_Exercise directions:_ Beginning with the line below that contains "Open the browser" and ending with the line that contains "Task: Click the search", copy every line exactly. Copy nothing else.

_Recorded data:_
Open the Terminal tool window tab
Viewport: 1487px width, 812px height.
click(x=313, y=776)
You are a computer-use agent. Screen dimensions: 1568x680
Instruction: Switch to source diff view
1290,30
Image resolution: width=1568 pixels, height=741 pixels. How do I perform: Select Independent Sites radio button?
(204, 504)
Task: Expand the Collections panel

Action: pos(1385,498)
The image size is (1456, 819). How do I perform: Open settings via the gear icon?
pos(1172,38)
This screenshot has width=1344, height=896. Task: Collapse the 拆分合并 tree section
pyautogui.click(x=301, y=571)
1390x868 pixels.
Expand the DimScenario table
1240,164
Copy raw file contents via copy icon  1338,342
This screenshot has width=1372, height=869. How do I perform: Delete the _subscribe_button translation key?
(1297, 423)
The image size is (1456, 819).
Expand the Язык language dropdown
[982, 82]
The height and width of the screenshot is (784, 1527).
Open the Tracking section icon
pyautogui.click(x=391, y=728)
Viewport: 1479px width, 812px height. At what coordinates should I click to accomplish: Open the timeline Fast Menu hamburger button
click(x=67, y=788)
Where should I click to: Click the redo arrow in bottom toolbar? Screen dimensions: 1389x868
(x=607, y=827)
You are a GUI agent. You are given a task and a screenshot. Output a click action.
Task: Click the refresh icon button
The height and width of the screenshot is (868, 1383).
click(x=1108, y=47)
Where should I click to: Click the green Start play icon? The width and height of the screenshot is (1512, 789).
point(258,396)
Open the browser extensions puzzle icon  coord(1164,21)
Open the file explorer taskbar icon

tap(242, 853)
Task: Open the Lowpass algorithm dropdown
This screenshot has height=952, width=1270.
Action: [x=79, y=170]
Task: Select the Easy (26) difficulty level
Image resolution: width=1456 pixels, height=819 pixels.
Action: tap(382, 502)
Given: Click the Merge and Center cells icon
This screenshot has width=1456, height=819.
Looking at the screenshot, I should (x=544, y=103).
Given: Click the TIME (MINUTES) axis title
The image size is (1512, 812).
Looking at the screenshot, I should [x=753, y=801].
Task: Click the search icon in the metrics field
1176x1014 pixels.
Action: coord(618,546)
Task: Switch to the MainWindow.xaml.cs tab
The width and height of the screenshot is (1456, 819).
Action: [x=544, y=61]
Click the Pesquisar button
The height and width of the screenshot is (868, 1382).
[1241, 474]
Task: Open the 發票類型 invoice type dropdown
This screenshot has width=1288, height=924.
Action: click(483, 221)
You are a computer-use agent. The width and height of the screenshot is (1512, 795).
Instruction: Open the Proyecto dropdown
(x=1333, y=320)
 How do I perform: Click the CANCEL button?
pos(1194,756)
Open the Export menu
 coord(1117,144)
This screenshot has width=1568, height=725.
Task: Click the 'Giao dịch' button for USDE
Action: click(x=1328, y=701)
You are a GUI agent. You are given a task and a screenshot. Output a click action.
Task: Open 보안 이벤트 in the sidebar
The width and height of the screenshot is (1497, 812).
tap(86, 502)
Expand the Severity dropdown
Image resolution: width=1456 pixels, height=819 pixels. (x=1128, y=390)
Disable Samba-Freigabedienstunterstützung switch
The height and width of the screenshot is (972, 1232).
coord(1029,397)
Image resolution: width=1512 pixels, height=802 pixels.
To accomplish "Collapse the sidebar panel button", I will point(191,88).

_Answer for the task:_
Open the browser extensions puzzle icon  coord(1164,21)
Open the file explorer taskbar icon

tap(242, 853)
Task: Open the Lowpass algorithm dropdown
This screenshot has height=952, width=1270.
Action: [x=79, y=170]
Task: Select the Easy (26) difficulty level
Image resolution: width=1456 pixels, height=819 pixels.
Action: tap(382, 502)
Given: Click the Merge and Center cells icon
This screenshot has width=1456, height=819.
Looking at the screenshot, I should (x=544, y=103).
Given: Click the TIME (MINUTES) axis title
The image size is (1512, 812).
Looking at the screenshot, I should [x=753, y=801].
Task: Click the search icon in the metrics field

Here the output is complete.